The UK’s Baring Asset Management is launching a new fund targeting the Middle East and North Africa now that previously strict rules governing foreign investment and ownership in many of those markets are being relaxed.
Barings, which has €31.8bn under management and almost half of this figure invested in emerging markets, opened its MENA fund to new investors in March.
The fund, which has no set limit, will invest mostly in financials but will also target opportunities in the telecommunications, infrastructure and utilities sectors.
The launch of the fund coincides with healthy demand from investors chasing growth opportunities outside developed economies. A total of 32 MENA funds launched last year, according to Barings, compared to just six three years ago.
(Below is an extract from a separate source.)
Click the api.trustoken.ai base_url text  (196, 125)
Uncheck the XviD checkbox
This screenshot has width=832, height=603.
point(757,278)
Among the big-name financial institutions to target these markets in 2009 were HS BC Asset Management – which last October launched a MENA equities fund that invests in companies with a market cap of more than €36.5m – and Credit Suisse, which had launched a similar fund in July.
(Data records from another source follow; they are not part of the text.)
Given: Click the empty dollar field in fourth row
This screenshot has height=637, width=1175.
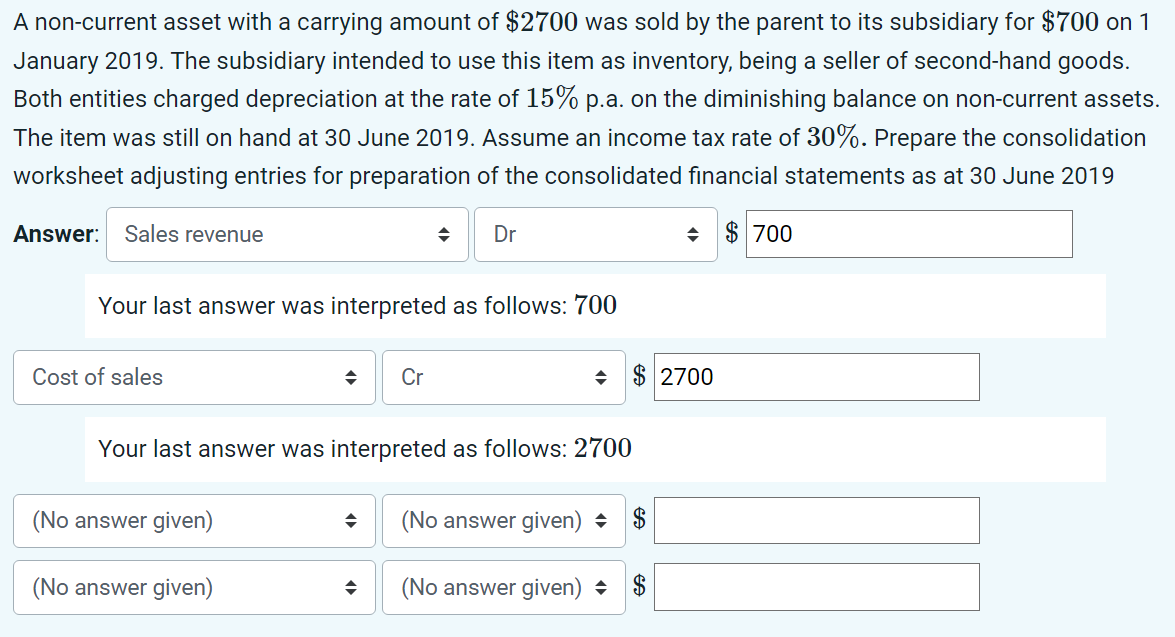Looking at the screenshot, I should coord(816,587).
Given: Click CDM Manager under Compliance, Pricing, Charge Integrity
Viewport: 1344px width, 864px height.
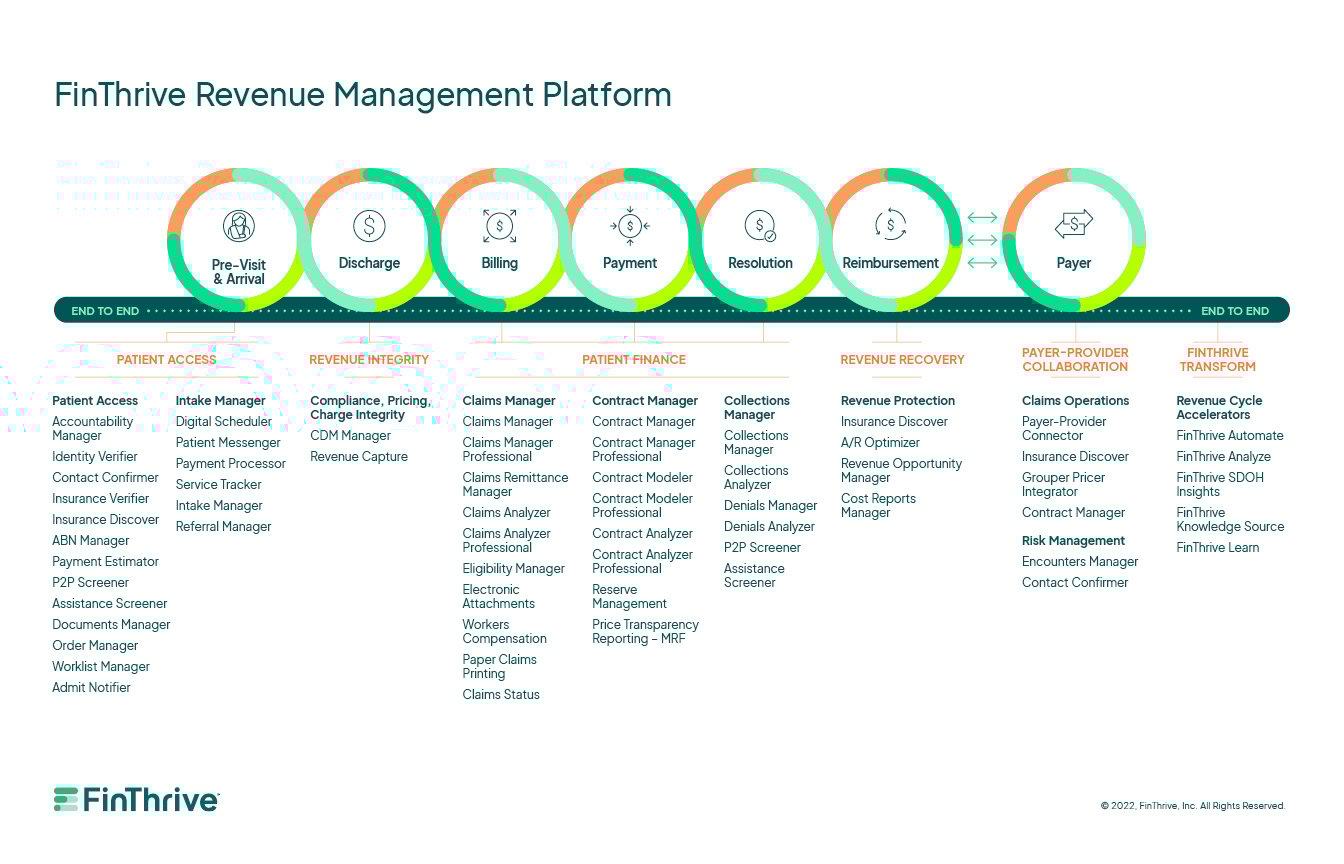Looking at the screenshot, I should [350, 435].
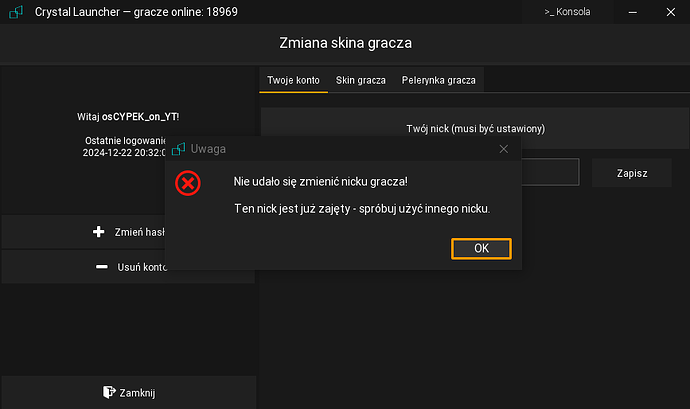
Task: Dismiss the Uwaga dialog with its X
Action: click(504, 149)
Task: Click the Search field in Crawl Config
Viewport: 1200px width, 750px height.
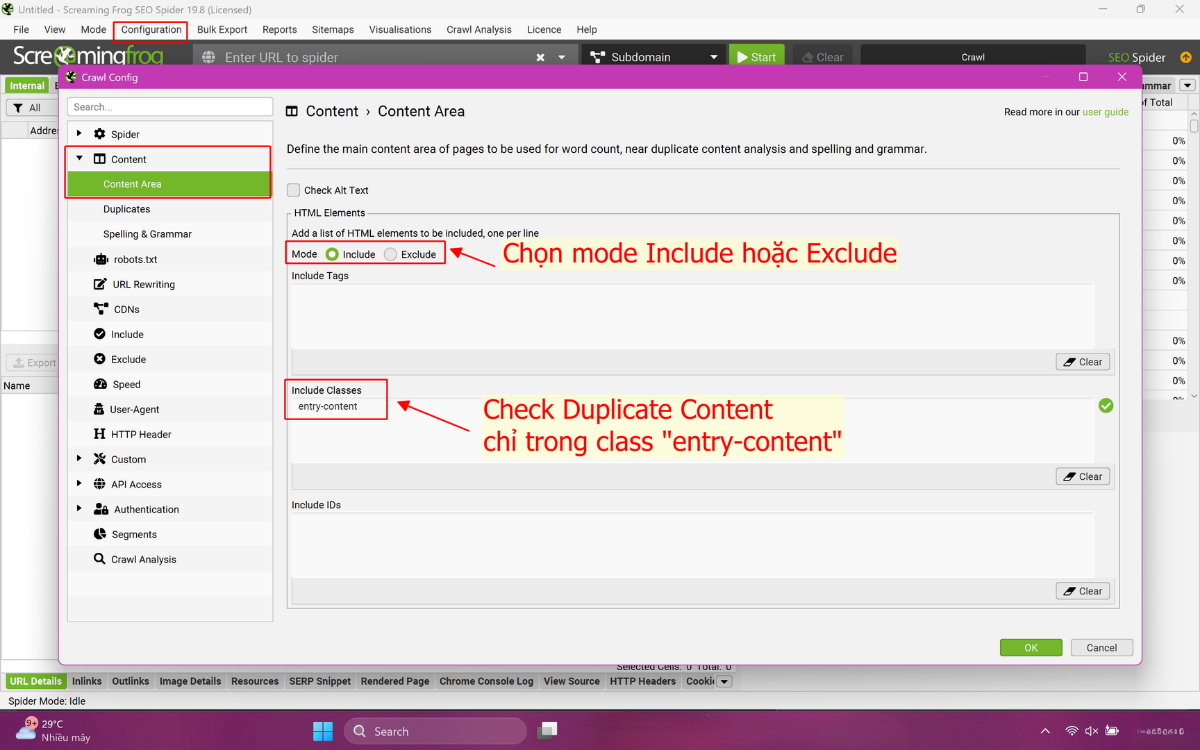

Saudi Arabia is planning to reduce the need for outside investors to team up with local partners before investing in companies in the country. This will further enhance the kingdom’s business reputation. Last year the World Bank ranked Saudi Arabia at 13 in its list of the easiest countries to do business in; in 2005 it was 65th.
Elsewhere in the region, the UAE ’s Ministry of Economy is proposing to change the rules so that foreign investors can own up to 100
per cent of domestic companies’ shares. At present, that applies only to companies located in one of the country’s free zones.
Fund manager Ghadir Abu Leil-Cooper, who is the lead manager on the new Barings fund, said that because of the young populations
in emerging markets investment was “not speculative but imperative” for job creation and generating economic growth.